Eventually, I got up, dragging my body upright. It was at that moment that I recalled what I had seen and my head shot toward the bushes and trees. There was nothing there. I knew there would be nothing there. There were only the trees in all their verdant greens and to the right the many buildings that made up the campus atop the hill, the one that looked down on the expanse and mystery below. Dawn had almost arrived, the sun still a coward behind the rise but probing the sky with its infinite rays. I stumbled down the hill, back to my dorm. I showered, got dressed. I ate breakfast with those who happened to be in the building’s kitchen. There was nothing abnormal to be found in that morning. The routine continued. I walked back up the hill to class, my eyes drawn to that place within the trees. There was nothing. The only trace of what I had seen that night was the moniker that the hill itself wore. One that remains to this day.
*
Of course, that’s how I remember it. It never happened again. For some days I tried to piece together what I had seen, trying to link the feelings spoken by the girl whose surname was a medieval tune, of the hangman whose voice repeated over and over, and of my heart, locked and incapable of beating its own blood, the organ in my chest I had extracted and offered on my palm to find it containing nothing but sunken valves. I couldn't piece it together. I still can't.

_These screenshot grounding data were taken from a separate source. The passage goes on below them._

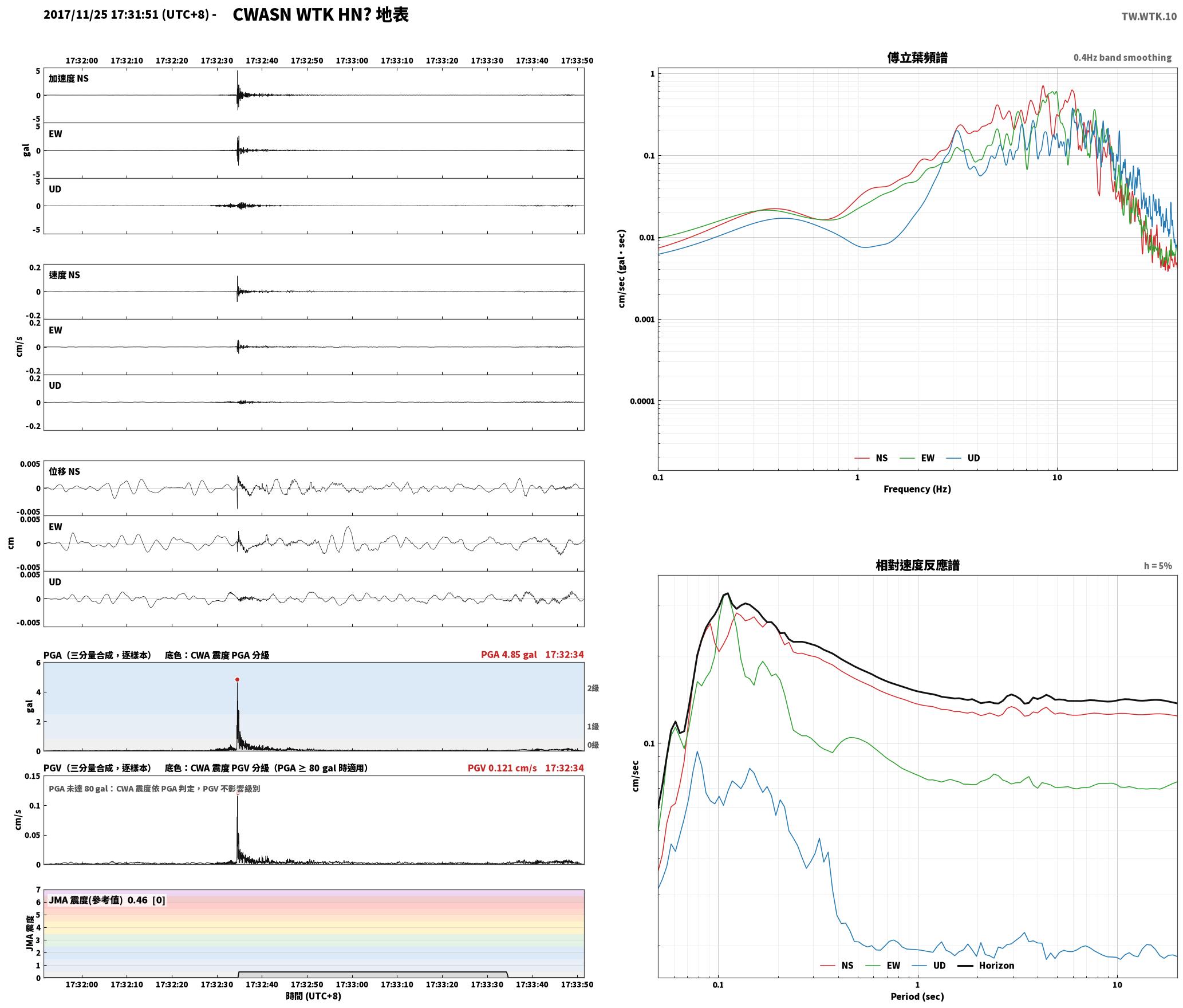Click the CWASN WTK HN? 地表 title
This screenshot has width=1183, height=1008.
[x=321, y=15]
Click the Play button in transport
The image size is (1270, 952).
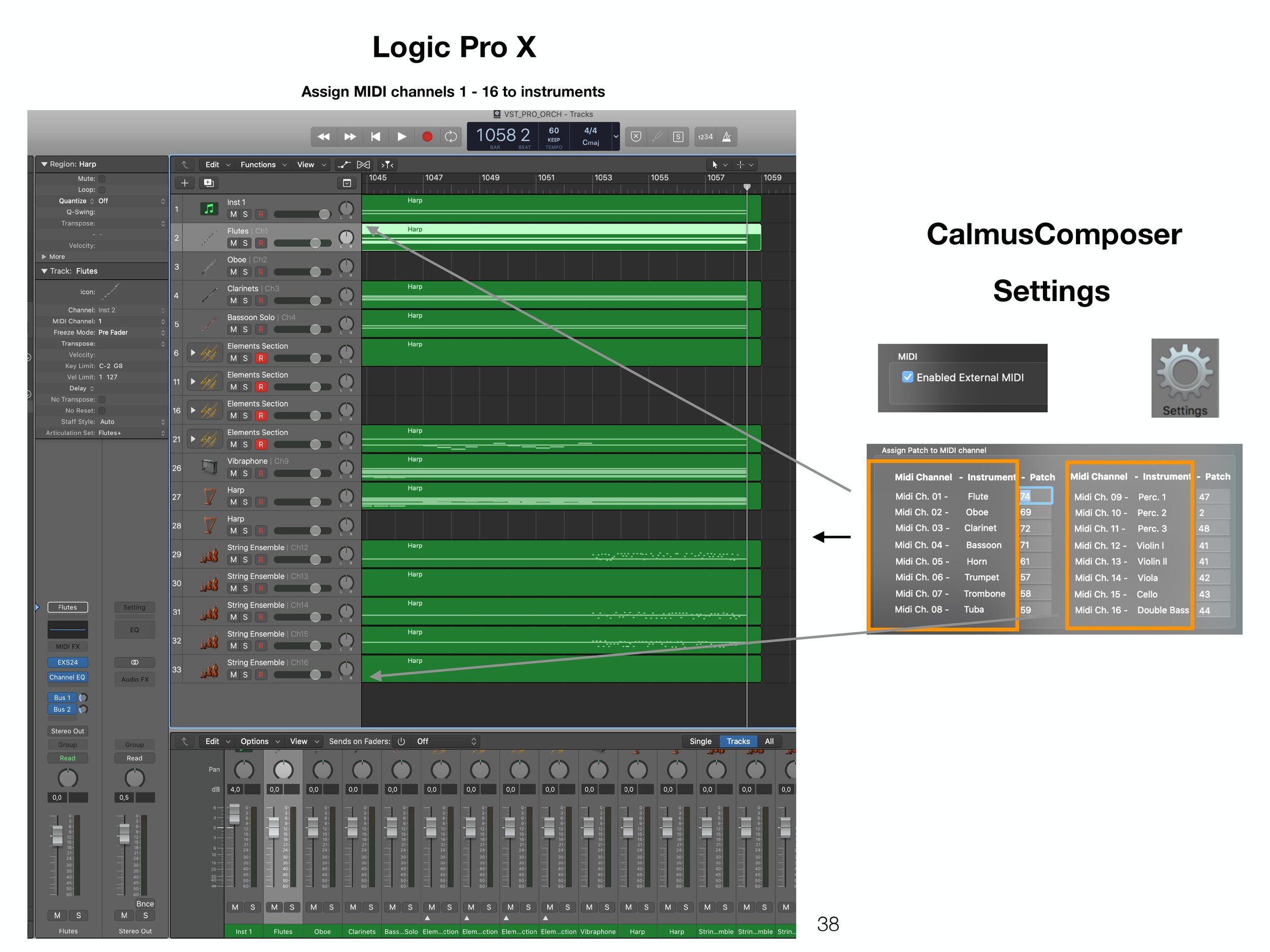pyautogui.click(x=402, y=137)
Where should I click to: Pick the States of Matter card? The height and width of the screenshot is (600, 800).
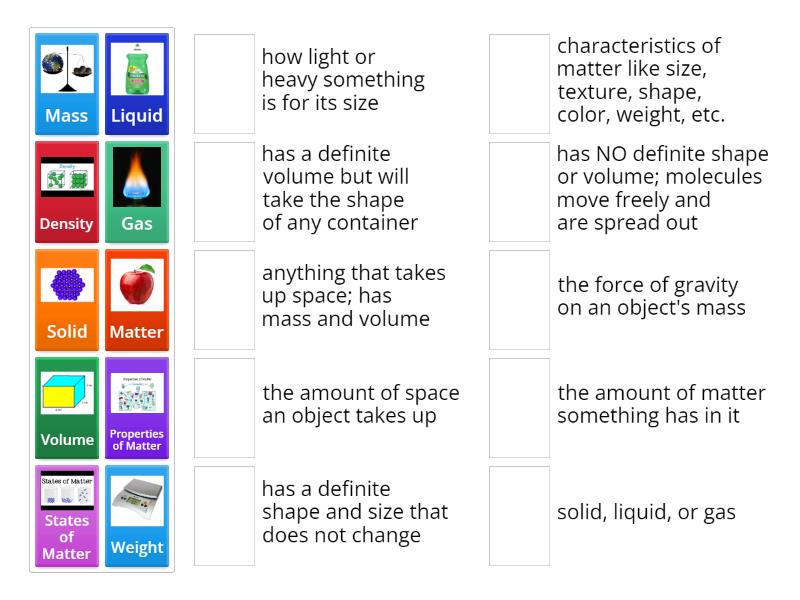tap(66, 515)
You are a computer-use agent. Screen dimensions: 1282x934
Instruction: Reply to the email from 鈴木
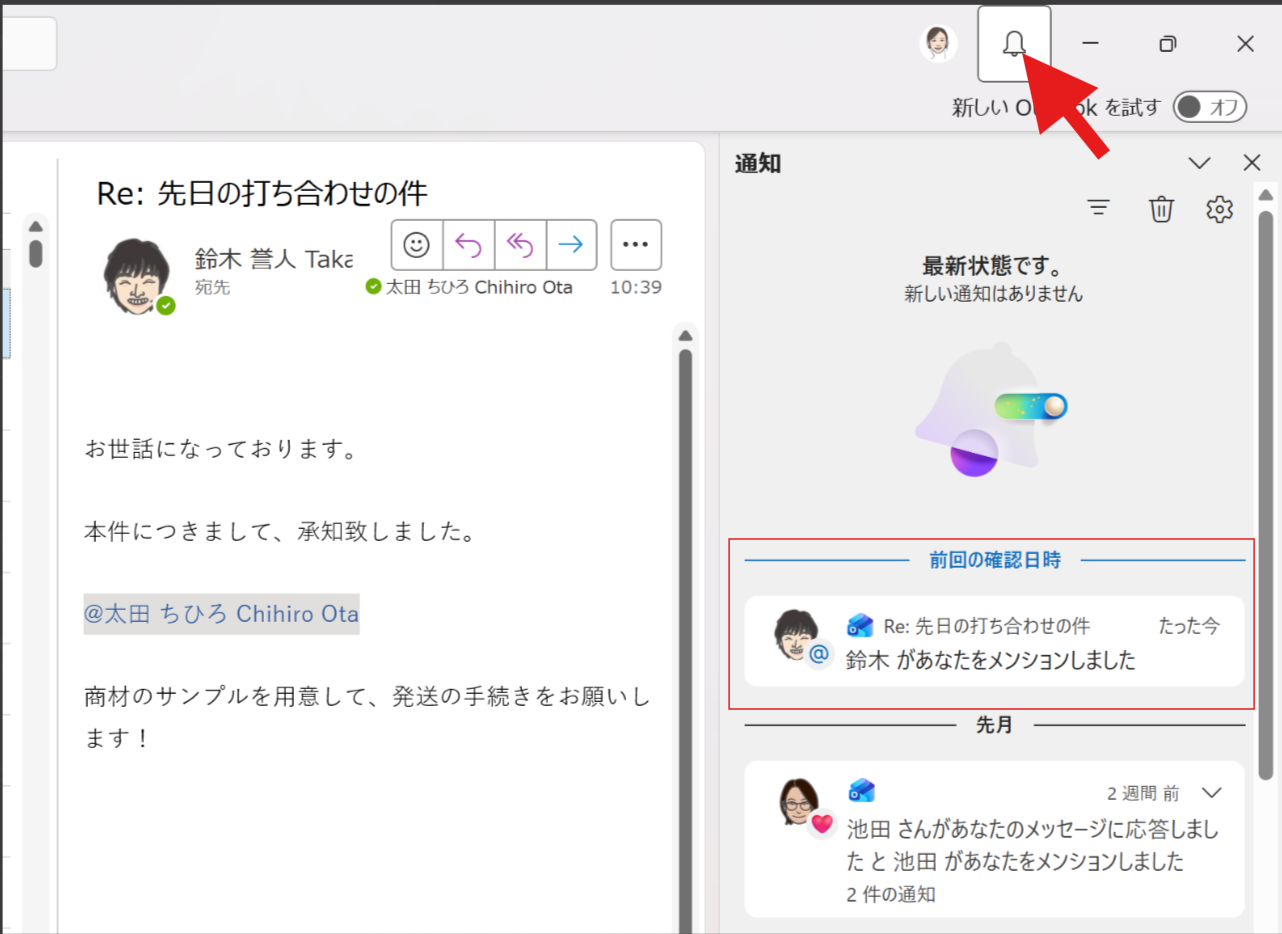click(468, 245)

There is something else I must note, before these words I write expire. I had a friend back then, one who went to the same university. His name was The Hat. It was a strange name, one given to him by my grandfather, a man stoic and war-torn and who couldn’t understand that a cap or hat or any kind of covering for the head could be worn indoors and done so with the same freedom as a shirt. Have you seen The Hat? he would ask, and I would tell him that yes, I have, I see him often, and he would say nothing, simply nodding as though satisfied and perhaps playing witness in his mind to the conversation I might have had, the one that his brain—a brain far older and knowing than mine, having seen and outlived the cruelties of war—computed and projected towards his own inner eye. Yes, I have seen The Hat, I would repeat, and he would nod again and we would talk of something else, most likely the war.
Some months later, or perhaps it was weeks, The Hat and the girl whose name was an old English folksong—a melody that still plays out across the page as my hands form these words, undying in their pursuit for the truth—were together. This simple knowledge made me smile. Their pairing seemed correct, and with it, gradually, the confusion in my blood filtered away, lost and diluted not by time but by the glomeruli, the nephrons, the tracks of vessels that flow endlessly within.

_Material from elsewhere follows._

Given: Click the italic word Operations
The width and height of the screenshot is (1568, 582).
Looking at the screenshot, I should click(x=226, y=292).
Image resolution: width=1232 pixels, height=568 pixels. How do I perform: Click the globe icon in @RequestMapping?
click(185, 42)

I was, for the first time in my life, relieved.
Thank you for reading. This was the concluding part of Gibbet, which I began last week here. As with a lot of things, I wrote this semi-consciously, its meaning buried and blurred. Extract from it whatever means the most to you. Leave the rest for the hangman.
This has real Poe vibes, and I love that from you, man!
Fascinating, and scary. I assumrd the face of the hangman would be yours.